Material
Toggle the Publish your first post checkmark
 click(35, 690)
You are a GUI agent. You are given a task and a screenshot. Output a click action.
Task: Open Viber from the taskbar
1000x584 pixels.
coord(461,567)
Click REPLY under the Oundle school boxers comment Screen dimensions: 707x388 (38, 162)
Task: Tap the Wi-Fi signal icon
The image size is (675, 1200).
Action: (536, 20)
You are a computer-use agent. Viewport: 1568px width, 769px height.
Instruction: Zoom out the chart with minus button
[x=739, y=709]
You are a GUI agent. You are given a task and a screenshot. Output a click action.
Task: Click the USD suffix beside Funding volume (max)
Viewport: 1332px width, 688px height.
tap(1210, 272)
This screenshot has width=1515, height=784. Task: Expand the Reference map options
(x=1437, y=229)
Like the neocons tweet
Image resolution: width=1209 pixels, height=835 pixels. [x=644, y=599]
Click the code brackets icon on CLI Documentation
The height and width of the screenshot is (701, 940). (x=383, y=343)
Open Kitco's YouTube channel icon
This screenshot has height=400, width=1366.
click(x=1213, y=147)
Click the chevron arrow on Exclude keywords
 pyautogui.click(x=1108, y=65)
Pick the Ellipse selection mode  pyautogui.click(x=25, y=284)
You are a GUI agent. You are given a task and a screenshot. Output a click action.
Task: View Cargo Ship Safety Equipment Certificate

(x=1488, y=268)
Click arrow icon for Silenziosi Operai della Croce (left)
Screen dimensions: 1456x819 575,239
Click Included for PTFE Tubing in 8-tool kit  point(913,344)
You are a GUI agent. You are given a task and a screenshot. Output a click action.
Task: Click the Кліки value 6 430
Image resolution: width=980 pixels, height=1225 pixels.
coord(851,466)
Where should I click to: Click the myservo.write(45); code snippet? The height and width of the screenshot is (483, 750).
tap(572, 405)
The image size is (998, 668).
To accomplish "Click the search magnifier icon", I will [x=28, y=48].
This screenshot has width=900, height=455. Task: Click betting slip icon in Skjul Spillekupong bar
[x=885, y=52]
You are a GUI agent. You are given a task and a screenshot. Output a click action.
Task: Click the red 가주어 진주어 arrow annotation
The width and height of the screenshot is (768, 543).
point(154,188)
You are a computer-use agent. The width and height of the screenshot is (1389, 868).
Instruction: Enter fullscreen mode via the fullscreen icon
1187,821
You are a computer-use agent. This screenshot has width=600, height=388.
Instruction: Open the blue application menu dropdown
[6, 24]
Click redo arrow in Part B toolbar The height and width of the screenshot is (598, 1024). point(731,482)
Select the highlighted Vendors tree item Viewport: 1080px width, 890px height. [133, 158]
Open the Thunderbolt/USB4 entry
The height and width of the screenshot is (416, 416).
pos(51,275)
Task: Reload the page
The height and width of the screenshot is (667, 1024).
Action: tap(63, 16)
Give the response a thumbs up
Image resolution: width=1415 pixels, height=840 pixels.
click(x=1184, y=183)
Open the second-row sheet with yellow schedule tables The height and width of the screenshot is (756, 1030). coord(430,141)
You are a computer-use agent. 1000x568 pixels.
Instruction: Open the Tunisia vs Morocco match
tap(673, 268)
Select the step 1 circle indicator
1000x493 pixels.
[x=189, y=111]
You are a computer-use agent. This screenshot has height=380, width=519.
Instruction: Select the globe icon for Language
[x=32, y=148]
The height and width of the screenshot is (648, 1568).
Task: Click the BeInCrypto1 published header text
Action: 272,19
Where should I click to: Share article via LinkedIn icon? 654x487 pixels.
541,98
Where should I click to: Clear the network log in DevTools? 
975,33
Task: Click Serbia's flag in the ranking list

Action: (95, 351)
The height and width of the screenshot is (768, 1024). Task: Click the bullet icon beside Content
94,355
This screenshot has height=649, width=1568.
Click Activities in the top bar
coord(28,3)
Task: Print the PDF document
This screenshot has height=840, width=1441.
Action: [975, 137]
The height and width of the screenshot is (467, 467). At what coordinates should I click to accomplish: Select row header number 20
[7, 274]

Aim of the exercise
Rewrite the listing above, changing every "GUI agent" to "UI agent" and leaving all other text unchanged.

Answer below
Toggle the Publish your first post checkmark
 click(35, 690)
You are a UI agent. You are given a task and a screenshot. Output a click action.
Task: Open Viber from the taskbar
1000x584 pixels.
coord(461,567)
Click REPLY under the Oundle school boxers comment Screen dimensions: 707x388 (38, 162)
Task: Tap the Wi-Fi signal icon
The image size is (675, 1200).
Action: (536, 20)
You are a computer-use agent. Viewport: 1568px width, 769px height.
Instruction: Zoom out the chart with minus button
[x=739, y=709]
You are a UI agent. You are given a task and a screenshot. Output a click action.
Task: Click the USD suffix beside Funding volume (max)
Viewport: 1332px width, 688px height.
tap(1210, 272)
This screenshot has width=1515, height=784. Task: Expand the Reference map options
(x=1437, y=229)
Like the neocons tweet
Image resolution: width=1209 pixels, height=835 pixels. [x=644, y=599]
Click the code brackets icon on CLI Documentation
The height and width of the screenshot is (701, 940). (x=383, y=343)
Open Kitco's YouTube channel icon
This screenshot has height=400, width=1366.
click(x=1213, y=147)
Click the chevron arrow on Exclude keywords
 pyautogui.click(x=1108, y=65)
Pick the Ellipse selection mode  pyautogui.click(x=25, y=284)
You are a UI agent. You are given a task and a screenshot. Output a click action.
Task: View Cargo Ship Safety Equipment Certificate

(x=1488, y=268)
Click arrow icon for Silenziosi Operai della Croce (left)
Screen dimensions: 1456x819 575,239
Click Included for PTFE Tubing in 8-tool kit  point(913,344)
You are a UI agent. You are given a task and a screenshot. Output a click action.
Task: Click the Кліки value 6 430
Image resolution: width=980 pixels, height=1225 pixels.
coord(851,466)
Where should I click to: Click the myservo.write(45); code snippet? The height and width of the screenshot is (483, 750).
tap(572, 405)
The image size is (998, 668).
To accomplish "Click the search magnifier icon", I will [x=28, y=48].
This screenshot has width=900, height=455. Task: Click betting slip icon in Skjul Spillekupong bar
[x=885, y=52]
You are a UI agent. You are given a task and a screenshot. Output a click action.
Task: Click the red 가주어 진주어 arrow annotation
The width and height of the screenshot is (768, 543).
point(154,188)
You are a computer-use agent. The width and height of the screenshot is (1389, 868).
Instruction: Enter fullscreen mode via the fullscreen icon
1187,821
You are a computer-use agent. This screenshot has width=600, height=388.
Instruction: Open the blue application menu dropdown
[6, 24]
Click redo arrow in Part B toolbar The height and width of the screenshot is (598, 1024). point(731,482)
Select the highlighted Vendors tree item Viewport: 1080px width, 890px height. [133, 158]
Open the Thunderbolt/USB4 entry
The height and width of the screenshot is (416, 416).
pos(51,275)
Task: Reload the page
The height and width of the screenshot is (667, 1024).
Action: tap(63, 16)
Give the response a thumbs up
Image resolution: width=1415 pixels, height=840 pixels.
click(x=1184, y=183)
Open the second-row sheet with yellow schedule tables The height and width of the screenshot is (756, 1030). coord(430,141)
You are a computer-use agent. 1000x568 pixels.
Instruction: Open the Tunisia vs Morocco match
tap(673, 268)
Select the step 1 circle indicator
1000x493 pixels.
[x=189, y=111]
You are a computer-use agent. This screenshot has height=380, width=519.
Instruction: Select the globe icon for Language
[x=32, y=148]
The height and width of the screenshot is (648, 1568).
Task: Click the BeInCrypto1 published header text
Action: 272,19
Where should I click to: Share article via LinkedIn icon? 654x487 pixels.
541,98
Where should I click to: Clear the network log in DevTools? 
975,33
Task: Click Serbia's flag in the ranking list

Action: (95, 351)
The height and width of the screenshot is (768, 1024). Task: Click the bullet icon beside Content
94,355
This screenshot has height=649, width=1568.
Click Activities in the top bar
coord(28,3)
Task: Print the PDF document
This screenshot has height=840, width=1441.
Action: [975, 137]
The height and width of the screenshot is (467, 467). At what coordinates should I click to accomplish: Select row header number 20
[7, 274]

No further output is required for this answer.